• TASK DESCRIPTION
Reproduce the items below line for line, with nothing changed.

Rows from a dataset:

━━━━━━

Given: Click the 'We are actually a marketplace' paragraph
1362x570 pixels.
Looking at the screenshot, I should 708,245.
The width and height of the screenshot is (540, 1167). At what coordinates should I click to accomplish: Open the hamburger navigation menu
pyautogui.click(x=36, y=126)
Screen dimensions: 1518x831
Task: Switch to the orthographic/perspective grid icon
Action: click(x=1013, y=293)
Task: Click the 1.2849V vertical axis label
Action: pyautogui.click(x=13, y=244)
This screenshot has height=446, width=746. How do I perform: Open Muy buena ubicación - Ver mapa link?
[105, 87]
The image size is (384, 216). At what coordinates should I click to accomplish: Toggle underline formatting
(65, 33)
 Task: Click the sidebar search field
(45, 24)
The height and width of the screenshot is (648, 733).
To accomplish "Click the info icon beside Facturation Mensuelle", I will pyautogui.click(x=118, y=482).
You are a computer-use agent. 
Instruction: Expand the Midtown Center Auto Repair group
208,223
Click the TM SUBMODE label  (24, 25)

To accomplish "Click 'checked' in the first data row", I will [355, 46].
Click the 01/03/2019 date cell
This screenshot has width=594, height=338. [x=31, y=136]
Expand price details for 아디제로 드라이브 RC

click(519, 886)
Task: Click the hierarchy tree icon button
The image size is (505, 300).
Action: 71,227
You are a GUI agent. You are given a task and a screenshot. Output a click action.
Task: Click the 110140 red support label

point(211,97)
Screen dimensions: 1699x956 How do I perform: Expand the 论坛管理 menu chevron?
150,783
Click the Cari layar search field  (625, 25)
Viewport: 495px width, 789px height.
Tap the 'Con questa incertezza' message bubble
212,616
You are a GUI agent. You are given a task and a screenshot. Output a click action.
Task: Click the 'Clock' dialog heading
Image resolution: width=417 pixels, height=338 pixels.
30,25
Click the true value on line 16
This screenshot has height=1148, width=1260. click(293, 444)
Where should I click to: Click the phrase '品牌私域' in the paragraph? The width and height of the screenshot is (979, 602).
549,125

━━━━━━

• RESPONSE TO THIS EXERCISE
Given: Click the 'We are actually a marketplace' paragraph
1362x570 pixels.
Looking at the screenshot, I should 708,245.
The width and height of the screenshot is (540, 1167). At what coordinates should I click to accomplish: Open the hamburger navigation menu
pyautogui.click(x=36, y=126)
Screen dimensions: 1518x831
Task: Switch to the orthographic/perspective grid icon
Action: click(x=1013, y=293)
Task: Click the 1.2849V vertical axis label
Action: pyautogui.click(x=13, y=244)
This screenshot has height=446, width=746. How do I perform: Open Muy buena ubicación - Ver mapa link?
[105, 87]
The image size is (384, 216). At what coordinates should I click to accomplish: Toggle underline formatting
(65, 33)
 Task: Click the sidebar search field
(45, 24)
The height and width of the screenshot is (648, 733).
To accomplish "Click the info icon beside Facturation Mensuelle", I will pyautogui.click(x=118, y=482).
You are a computer-use agent. 
Instruction: Expand the Midtown Center Auto Repair group
208,223
Click the TM SUBMODE label  (24, 25)

To accomplish "Click 'checked' in the first data row", I will [355, 46].
Click the 01/03/2019 date cell
This screenshot has width=594, height=338. [x=31, y=136]
Expand price details for 아디제로 드라이브 RC

click(519, 886)
Task: Click the hierarchy tree icon button
The image size is (505, 300).
Action: 71,227
You are a GUI agent. You are given a task and a screenshot. Output a click action.
Task: Click the 110140 red support label

point(211,97)
Screen dimensions: 1699x956 How do I perform: Expand the 论坛管理 menu chevron?
150,783
Click the Cari layar search field  (625, 25)
Viewport: 495px width, 789px height.
Tap the 'Con questa incertezza' message bubble
212,616
You are a GUI agent. You are given a task and a screenshot. Output a click action.
Task: Click the 'Clock' dialog heading
Image resolution: width=417 pixels, height=338 pixels.
30,25
Click the true value on line 16
This screenshot has height=1148, width=1260. click(293, 444)
Where should I click to: Click the phrase '品牌私域' in the paragraph? The width and height of the screenshot is (979, 602).
549,125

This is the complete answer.